Inny rybnicki lekarz, prosząc o anonimowość, jest bardziej bezpośredni. – Problem jest, powiedziałbym, systemowy. My dostajemy kilka złotych na pacjenta. A lekarz prywatnie nawet kilkadziesiąt. I kiedy on nastawi pacjenta, że ma sobie badania zrobić za publiczne, a nie prywatne pieniądze, to tylko na tym zyskuje. I tu nie chodzi o dobro tego człowieka, a pieniądze prywatnego lekarza – komentuje. – Wielokrotnie interweniowałem w prywatnych przychodniach, by nie przysyłać pacjentów z listą badań, o które mają się wykłócać. Gdybym miał spełniać każdą taką zachciankę, to zbankrutowałbym po miesiącu lub dwóch. I gwarantuję, że wiele przychodni POZ miałoby tak samo – dodaje.
NFZ mówi wyraźnie
Polskie prawo, mimo zażaleń pacjentów, jest w tym wypadku jasne. Racja leży po stronie lekarzy POZ. – Jeżeli pacjent leczy się poza systemem ubezpieczeń zdrowotnych, to lekarz ubezpieczenia zdrowotnego ma prawo odmówić wypisania skierowania na badania, które zalecił lekarz prywatny.
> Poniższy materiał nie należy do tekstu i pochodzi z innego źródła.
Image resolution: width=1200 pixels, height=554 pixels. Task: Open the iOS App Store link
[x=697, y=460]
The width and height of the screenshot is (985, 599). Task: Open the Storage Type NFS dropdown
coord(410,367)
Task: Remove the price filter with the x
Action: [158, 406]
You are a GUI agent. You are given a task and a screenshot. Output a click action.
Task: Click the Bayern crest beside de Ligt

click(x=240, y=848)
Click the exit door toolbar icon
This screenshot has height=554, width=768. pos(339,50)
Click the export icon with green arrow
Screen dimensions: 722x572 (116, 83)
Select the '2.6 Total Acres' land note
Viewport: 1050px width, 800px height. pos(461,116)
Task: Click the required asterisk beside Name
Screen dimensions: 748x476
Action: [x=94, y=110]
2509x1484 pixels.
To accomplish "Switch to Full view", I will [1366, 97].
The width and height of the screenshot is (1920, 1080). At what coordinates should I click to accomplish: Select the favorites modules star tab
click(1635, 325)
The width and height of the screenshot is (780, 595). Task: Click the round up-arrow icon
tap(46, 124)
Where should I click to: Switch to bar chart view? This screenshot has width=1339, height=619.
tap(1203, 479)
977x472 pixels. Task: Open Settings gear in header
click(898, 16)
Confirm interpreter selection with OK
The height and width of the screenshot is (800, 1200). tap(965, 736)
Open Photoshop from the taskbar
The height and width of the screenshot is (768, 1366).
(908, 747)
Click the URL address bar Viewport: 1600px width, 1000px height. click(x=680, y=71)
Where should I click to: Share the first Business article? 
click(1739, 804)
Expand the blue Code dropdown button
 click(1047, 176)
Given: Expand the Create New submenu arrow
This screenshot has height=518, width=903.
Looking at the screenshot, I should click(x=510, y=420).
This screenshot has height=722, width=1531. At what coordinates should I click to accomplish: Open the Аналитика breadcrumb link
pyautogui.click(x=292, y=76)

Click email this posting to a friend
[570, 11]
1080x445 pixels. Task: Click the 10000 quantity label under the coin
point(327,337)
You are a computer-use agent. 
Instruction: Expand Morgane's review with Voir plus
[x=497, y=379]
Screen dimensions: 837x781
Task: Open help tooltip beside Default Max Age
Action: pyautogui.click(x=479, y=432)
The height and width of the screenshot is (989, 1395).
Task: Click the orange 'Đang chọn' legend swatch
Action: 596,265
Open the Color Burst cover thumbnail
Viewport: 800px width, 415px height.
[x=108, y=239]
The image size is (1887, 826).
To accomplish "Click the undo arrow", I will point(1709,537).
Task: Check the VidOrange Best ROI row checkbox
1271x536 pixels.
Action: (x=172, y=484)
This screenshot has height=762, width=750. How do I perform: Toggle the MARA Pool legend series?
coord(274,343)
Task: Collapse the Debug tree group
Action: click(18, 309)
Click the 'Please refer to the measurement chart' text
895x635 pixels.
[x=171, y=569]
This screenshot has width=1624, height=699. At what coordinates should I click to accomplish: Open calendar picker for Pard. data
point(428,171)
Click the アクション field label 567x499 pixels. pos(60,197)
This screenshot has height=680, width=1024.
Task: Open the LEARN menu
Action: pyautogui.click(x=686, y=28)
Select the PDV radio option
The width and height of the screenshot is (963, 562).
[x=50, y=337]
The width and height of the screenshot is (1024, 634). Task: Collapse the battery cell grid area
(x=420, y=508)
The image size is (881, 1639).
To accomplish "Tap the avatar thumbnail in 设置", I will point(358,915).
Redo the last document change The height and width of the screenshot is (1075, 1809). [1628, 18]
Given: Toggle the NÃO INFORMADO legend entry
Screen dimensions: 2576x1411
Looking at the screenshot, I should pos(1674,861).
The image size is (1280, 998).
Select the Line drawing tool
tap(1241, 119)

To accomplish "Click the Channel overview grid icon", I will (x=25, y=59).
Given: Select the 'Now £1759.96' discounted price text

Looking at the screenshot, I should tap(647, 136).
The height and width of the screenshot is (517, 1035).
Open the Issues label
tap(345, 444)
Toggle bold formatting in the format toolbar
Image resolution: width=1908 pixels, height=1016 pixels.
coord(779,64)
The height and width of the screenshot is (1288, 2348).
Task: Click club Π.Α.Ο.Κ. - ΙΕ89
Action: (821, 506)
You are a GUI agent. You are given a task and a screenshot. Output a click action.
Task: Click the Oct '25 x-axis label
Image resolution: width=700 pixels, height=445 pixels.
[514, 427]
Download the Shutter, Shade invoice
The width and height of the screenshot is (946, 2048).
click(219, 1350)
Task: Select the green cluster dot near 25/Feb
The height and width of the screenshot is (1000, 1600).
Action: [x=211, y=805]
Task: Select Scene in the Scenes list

Lekarz ubezpieczenia zdrowotnego nie jest zobowiązany do wystawiania skierowań na badania diagnostyczne wymagane przez lekarza, leczącego poza systemem ubezpieczeń zdrowotnych – informuje Instytut Praw Pacjenta i Edukacji Zdrowotnej. Zasady wykonywania badań diagnostycznych zostały uregulowane przez art. 32 ustawy z dnia 27 sierpnia 2004 r. o świadczeniach opieki zdrowotnej finansowanych ze środków publicznych oraz wydane na podstawie w/w ustawy rozporządzenie Ministra Zdrowia z dnia 6 maja 2008 r. w sprawie ogólnych warunków umów o udzielanie świadczeń opieki zdrowotnej i tych zapisów żaden pacjent nie przeskoczy. – Mogą mówić co chcą, skoro płacę składki to do badań mam prawo – mówi pan Paweł, po czym załamując ręce stwierdza: – To i tak jest walka z wiatrakami, bo ze służbą zdrowia nikt jeszcze nie wygrał.
* imiona bohaterów zmienione lub do wiadomości redakcji.